Mas não, ele prefere controlar a realidade a partir da ficção. Para uma criança, ver um filme ou uma novela que tenha uma cena de violência pode fazer mal. Agora, ficar no sinal de trânsito, trabalhar para o tráfico de drogas, ver a morte de forma banal, apodrecer os dentes, não freqüentar a escola etc. pode a qualquer hora do dia ou da noite.
Pera lá. Esse manual já nasceu errado. Sou presidente do Sindicato dos Artistas e Técnicos em Espetáculos de Diversão do Rio de Janeiro (Sated-RJ) e não fomos convidados nem ouvidos na elaboração desse manual da nova classificação indicativa. Nem nós, nem autores, nem diretores.

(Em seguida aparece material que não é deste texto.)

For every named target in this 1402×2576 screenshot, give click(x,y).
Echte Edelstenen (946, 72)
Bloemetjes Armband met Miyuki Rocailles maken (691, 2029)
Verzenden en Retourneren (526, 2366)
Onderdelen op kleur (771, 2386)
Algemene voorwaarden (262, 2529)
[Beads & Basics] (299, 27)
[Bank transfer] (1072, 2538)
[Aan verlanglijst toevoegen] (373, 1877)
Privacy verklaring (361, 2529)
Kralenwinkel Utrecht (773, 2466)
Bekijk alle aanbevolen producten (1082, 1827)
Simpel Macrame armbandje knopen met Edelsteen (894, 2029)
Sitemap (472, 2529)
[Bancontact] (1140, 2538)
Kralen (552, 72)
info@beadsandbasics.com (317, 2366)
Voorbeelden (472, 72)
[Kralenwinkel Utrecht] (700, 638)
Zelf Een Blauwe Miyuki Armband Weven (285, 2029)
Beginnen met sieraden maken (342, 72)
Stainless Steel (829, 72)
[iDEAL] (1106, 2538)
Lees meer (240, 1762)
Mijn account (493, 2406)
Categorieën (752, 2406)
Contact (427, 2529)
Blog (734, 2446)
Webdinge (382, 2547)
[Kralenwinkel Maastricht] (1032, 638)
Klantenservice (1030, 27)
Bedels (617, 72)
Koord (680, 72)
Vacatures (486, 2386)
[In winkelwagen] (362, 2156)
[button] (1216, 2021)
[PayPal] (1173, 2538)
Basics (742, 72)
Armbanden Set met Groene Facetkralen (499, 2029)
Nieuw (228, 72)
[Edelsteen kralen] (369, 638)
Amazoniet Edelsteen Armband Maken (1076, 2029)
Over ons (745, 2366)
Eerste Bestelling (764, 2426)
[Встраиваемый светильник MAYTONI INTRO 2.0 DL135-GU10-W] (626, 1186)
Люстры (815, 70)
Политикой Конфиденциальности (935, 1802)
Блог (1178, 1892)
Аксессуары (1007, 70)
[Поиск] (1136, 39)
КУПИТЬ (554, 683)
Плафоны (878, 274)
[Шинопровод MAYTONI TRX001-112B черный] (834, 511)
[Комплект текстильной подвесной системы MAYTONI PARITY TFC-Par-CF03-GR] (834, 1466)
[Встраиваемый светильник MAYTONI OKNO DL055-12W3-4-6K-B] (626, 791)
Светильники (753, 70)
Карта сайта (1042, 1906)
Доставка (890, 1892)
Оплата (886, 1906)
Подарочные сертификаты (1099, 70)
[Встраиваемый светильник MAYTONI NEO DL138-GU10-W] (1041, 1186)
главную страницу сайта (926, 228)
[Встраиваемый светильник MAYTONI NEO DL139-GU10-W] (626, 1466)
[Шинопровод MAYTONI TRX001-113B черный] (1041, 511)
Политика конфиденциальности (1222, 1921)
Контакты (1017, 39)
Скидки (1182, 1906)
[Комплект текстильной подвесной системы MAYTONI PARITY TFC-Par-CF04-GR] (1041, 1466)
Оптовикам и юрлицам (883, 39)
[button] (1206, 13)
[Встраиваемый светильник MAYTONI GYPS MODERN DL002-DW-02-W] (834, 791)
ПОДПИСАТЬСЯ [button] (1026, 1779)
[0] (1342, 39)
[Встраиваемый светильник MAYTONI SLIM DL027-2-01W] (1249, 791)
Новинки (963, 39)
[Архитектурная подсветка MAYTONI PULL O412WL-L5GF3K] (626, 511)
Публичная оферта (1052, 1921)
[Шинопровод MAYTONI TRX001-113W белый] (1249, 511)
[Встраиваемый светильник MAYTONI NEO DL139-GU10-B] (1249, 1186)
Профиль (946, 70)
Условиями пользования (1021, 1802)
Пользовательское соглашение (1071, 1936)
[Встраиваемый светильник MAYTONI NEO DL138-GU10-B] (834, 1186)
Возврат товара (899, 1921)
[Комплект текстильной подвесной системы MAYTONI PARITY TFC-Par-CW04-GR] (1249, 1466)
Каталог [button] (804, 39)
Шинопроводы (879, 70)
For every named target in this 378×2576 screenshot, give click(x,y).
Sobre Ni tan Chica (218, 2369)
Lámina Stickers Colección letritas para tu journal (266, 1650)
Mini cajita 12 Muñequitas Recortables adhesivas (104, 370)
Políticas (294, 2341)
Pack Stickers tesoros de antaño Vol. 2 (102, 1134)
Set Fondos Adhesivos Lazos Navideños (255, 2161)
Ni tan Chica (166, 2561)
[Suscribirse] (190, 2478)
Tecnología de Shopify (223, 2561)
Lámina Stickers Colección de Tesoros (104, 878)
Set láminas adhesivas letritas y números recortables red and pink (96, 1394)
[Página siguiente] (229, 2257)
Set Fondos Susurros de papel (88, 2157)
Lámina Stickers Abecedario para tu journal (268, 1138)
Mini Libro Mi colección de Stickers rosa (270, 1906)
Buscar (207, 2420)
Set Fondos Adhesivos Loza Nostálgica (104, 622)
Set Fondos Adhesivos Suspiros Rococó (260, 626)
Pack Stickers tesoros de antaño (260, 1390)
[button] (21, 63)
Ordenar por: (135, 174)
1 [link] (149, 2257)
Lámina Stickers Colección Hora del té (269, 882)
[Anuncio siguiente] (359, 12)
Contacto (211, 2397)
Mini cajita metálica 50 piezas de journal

O manual quer se apresentar como instrumento da democracia, mas, na verdade, tem alma de opressor. A realidade precisa de controle, a arte, não. Enviamos correspondência ao ministro da Justiça e aguardamos a resposta. Enquanto isso, pedimos de público ao exmo. dr. Márcio Thomaz Bastos, prestes a deixar o ministério, que não legalize esse manual antes de nos ouvir. Os burocratas, um dia, podem ficar com o manual na mão sem ter o que classificar, pois, tenham certeza, esse instrumento, da forma como está, vem para tolher a liberdade de expressão e a criatividade dos artistas brasileiros.


STEPAN NERCESSIAN, 53, ator, é presidente do Sated-RJ (Sindicato dos Artistas e Técnicos em Espetáculos de Diversões do Estado do Rio de Janeiro) e vereador do Rio de Janeiro pelo PPS.